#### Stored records
_ _ _ _ _ _ _

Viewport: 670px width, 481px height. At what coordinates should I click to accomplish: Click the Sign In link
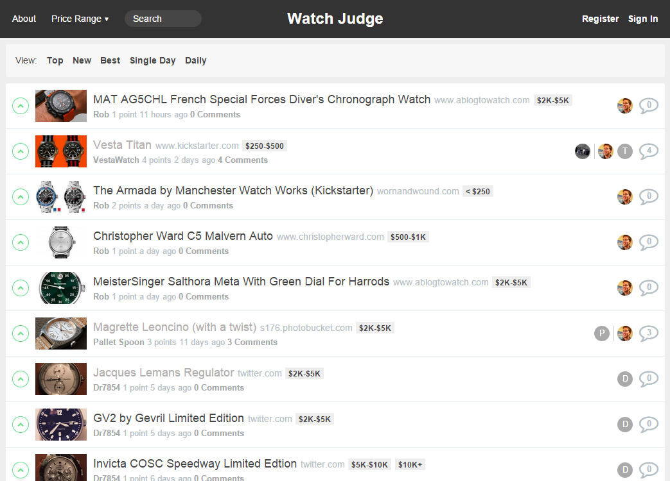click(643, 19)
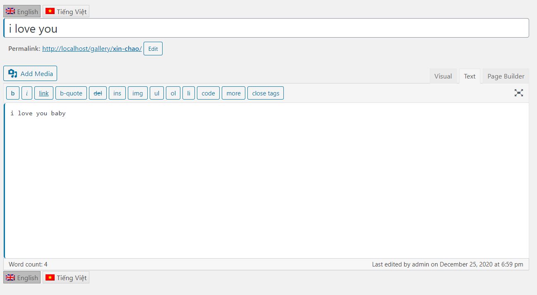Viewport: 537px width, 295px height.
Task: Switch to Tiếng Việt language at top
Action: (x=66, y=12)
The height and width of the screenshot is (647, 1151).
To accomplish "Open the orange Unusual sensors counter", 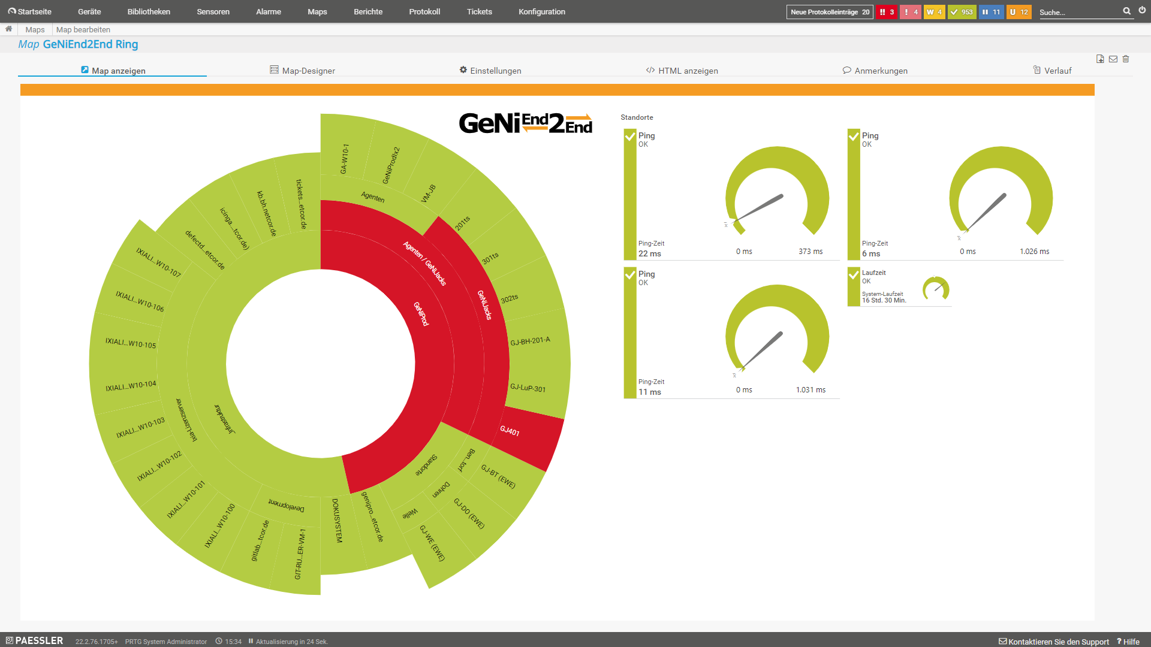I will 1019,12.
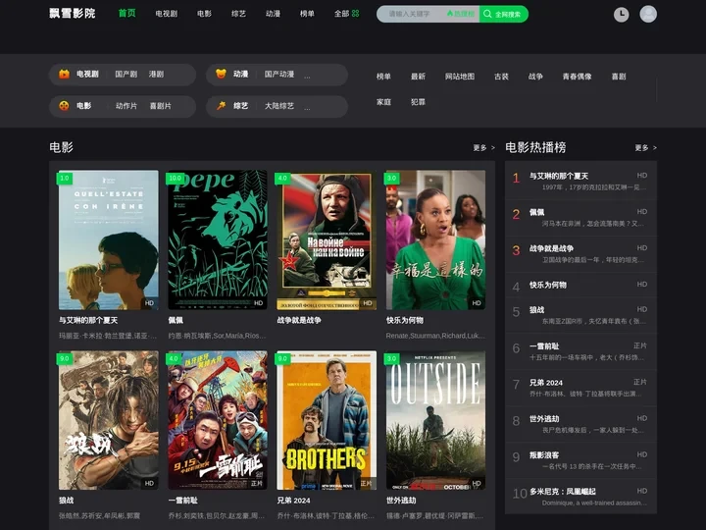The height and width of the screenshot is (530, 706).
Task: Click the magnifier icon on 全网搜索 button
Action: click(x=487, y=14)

_ _ _ _ _ _ _

#### Problem
Rewrite the records from their first line through the line that contains "Action: (x=66, y=12)", inclusive, swapping "Sign In" for "Log In" and changing nothing else. Omit the pictures from your answer.

#### Reply to the task
Viewport: 670px width, 481px height. At what coordinates should I click to accomplish: Click the Log In link
click(643, 19)
Viewport: 537px width, 295px height.
Task: Switch to Tiếng Việt language at top
Action: (x=66, y=12)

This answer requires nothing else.